Neste momento em que todo o mundo ainda sofre os efeitos da crise financeira, a moral do capitalismo anda meio por baixo. Mas as duas décadas posteriores à queda do Muro de Berlim marcaram um imenso triunfo da economia de mercado, na sua vertente globalizada.
Não foram apenas bons anos. Foram brilhantes. De 1990 até 2008, o volume do comércio mundial simplesmente triplicou. O produto mundial per capita aumentou duas vezes e meia. Saltou de US$ 3.600 em 1989 para US$ 8.900 em 2008.
Se globalização inclui a circulação de mercadorias, serviços e capitais, a relação é claríssima: mais globalização, mais crescimento da renda. Isso é uma consequência direta da queda do muro, ou seja, do fim da cortina de ferro que dividia o mundo em dois sistemas econômicos.
Caindo as ditaduras comunistas, todos, gostando ou não, convergiram para o capitalismo, nas ideias e na prática. Na medida em que aumentava o consenso em torno das vantagens do livre comércio, caíam as tarifas de importação, por decisão unilateral dos governos ou por acordos internacionais. Assim, essas tarifas caíram de uma média mundial de 30% para menos de 10%, isso no período 1990/2007. O mundo capitalista cresceu com a entrada de milhões de novos consumidores e trabalhadores e tornou-se mais aberto aos negócios.

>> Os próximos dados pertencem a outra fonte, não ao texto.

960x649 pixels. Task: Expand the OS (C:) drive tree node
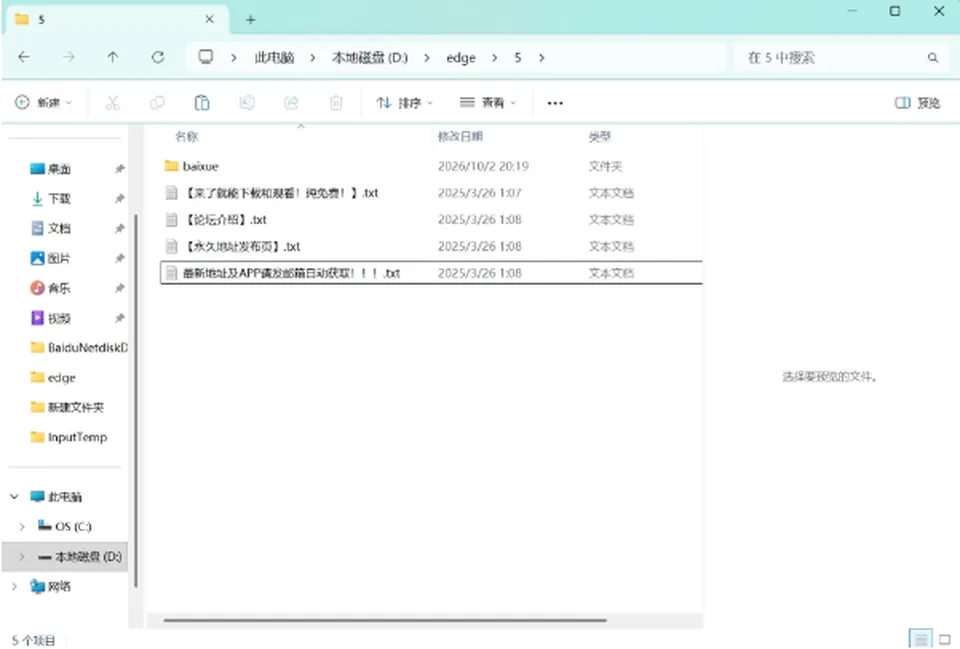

Não se trata de bolhas, nem de ciranda financeira. Trata-se aqui de produção e circulação de mercadorias, tudo gerando emprego e renda. Cálculos citados pela revista Economist mostram que nada menos que 500 milhões de pessoas deixaram a pobreza nessas duas décadas de ouro. A globalização bombou.
Muitos países ex-socialistas da Europa Central e do Leste cumpriram o ciclo completo. Introduziram ao mesmo tempo a economia de mercado e a democracia, sendo, por isso, admitidos na União Européia, talvez a maior vencedora com a queda do muro.
Mas houve outras combinações, como o capitalismo com regimes mais ou menos autoritários ou ainda um capitalismo de amigos e correligionários, com regime político idem, movido a corrupção. Pensou na Rússia? Pois é, dizem que os russos estão agora se dedicando a estragar o capitalismo depois de terem estragado o socialismo.
Como outros ciclos anteriores de prosperidade, este último também criou suas bolhas. Talvez se possa dizer que, sendo um ciclo especialmente forte — o mundo chegou a crescer expressivos 5% durante vários anos — inflou bolhas imensas e espalhadas.
A crise cobra um preço alto dos neo-capitalistas. Neste ano, vão amargar uma queda média de mais de 6% de suas produções nacionais. A Lituânia, por exemplo, pode perder nada menos que 18% de seu produto interno. Mas a Polônia, uma das primeiras nações a deixar o socialismo e a que cumpriu as reformas mais profundas, na política e na economia, vai conseguir salvar um crescimento em torno de 1%.
Mais importante, entretanto, foi o teor das respostas. Nenhuma força política relevante propõe a volta ao antigo regime. No auge da crise, havia quem acreditasse que a quebra do Lehman Brothers estava para o capitalismo assim como a queda do Muro de Berlim estivera para o socialismo. Hoje, porém, os temas dominantes são a sustentabilidade da recuperação; o momento certo para a redução dos gastos públicos e a elevação dos juros; a ameaça de novas bolhas; a reforma do sistema financeiro.
Sim, há também um amplo entendimento sobre a necessidade de maior intervenção do Estado na economia, mas, convenhamos, isso não é novo. Foi na Alemanha Ocidental, no auge da guerra fria, que se cunhou a “economia social de mercado”, um modelo em que controles do Estado tratam de amenizar desigualdades geradas pelo crescimento capitalista.
Durante todo o século passado, o mundo oscilou entre o capitalismo mais liberal e o mais controlado. O primeiro é mais dinâmico, gera mais inovações e mais prosperidade, cria empregos e renda, mas também aumenta as diferenças de renda entre pessoas e países. Alguns vão muito mais depressa. O outro modelo distribui melhor a renda, mas atrasa o crescimento pelas amarras que coloca à livre iniciativa.